Exercise goal —
Your answer must be the exact lines from the one holding "This screenshot has width=1092, height=1115." through the final line of the records below, both included, and nothing more.
START Data extract
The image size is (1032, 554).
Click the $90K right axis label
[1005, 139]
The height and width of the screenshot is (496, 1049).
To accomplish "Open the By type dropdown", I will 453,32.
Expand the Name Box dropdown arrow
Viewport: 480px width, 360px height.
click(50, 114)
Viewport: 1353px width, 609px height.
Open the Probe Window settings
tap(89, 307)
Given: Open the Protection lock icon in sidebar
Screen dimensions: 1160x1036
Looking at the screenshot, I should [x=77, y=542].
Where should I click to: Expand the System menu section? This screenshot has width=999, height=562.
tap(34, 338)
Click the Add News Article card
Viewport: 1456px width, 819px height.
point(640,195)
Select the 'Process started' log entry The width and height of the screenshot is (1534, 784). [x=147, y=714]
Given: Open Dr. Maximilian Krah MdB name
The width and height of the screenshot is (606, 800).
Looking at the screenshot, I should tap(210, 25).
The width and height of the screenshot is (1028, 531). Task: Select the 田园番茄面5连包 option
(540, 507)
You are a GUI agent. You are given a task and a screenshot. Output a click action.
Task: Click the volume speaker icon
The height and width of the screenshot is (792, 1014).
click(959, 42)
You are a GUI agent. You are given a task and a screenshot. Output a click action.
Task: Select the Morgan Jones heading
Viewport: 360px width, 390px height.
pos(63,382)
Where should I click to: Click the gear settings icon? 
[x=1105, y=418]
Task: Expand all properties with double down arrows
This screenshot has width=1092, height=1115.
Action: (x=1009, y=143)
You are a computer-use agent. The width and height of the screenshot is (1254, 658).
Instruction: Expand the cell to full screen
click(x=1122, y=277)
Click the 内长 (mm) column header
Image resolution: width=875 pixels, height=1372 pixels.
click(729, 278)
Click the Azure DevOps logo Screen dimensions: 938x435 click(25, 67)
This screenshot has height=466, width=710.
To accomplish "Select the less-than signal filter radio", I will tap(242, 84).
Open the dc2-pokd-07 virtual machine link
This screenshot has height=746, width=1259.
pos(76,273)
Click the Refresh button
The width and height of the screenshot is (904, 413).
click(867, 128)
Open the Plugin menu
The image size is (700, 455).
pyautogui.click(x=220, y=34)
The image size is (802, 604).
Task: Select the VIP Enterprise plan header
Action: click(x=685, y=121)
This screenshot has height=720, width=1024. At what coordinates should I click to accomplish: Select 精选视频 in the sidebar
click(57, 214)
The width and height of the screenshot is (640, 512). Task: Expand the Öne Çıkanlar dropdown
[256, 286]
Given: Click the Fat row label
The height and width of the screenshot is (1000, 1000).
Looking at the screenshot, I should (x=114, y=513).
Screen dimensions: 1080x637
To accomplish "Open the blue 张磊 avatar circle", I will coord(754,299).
END Data extract
Completed task —
This screenshot has width=1092, height=1115.
Action: (x=1009, y=143)
You are a computer-use agent. The width and height of the screenshot is (1254, 658).
Instruction: Expand the cell to full screen
click(x=1122, y=277)
Click the 内长 (mm) column header
Image resolution: width=875 pixels, height=1372 pixels.
click(729, 278)
Click the Azure DevOps logo Screen dimensions: 938x435 click(25, 67)
This screenshot has height=466, width=710.
To accomplish "Select the less-than signal filter radio", I will tap(242, 84).
Open the dc2-pokd-07 virtual machine link
This screenshot has height=746, width=1259.
pos(76,273)
Click the Refresh button
The width and height of the screenshot is (904, 413).
click(867, 128)
Open the Plugin menu
The image size is (700, 455).
pyautogui.click(x=220, y=34)
The image size is (802, 604).
Task: Select the VIP Enterprise plan header
Action: click(x=685, y=121)
This screenshot has height=720, width=1024. At what coordinates should I click to accomplish: Select 精选视频 in the sidebar
click(57, 214)
The width and height of the screenshot is (640, 512). Task: Expand the Öne Çıkanlar dropdown
[256, 286]
Given: Click the Fat row label
The height and width of the screenshot is (1000, 1000).
Looking at the screenshot, I should (x=114, y=513).
Screen dimensions: 1080x637
To accomplish "Open the blue 张磊 avatar circle", I will coord(754,299).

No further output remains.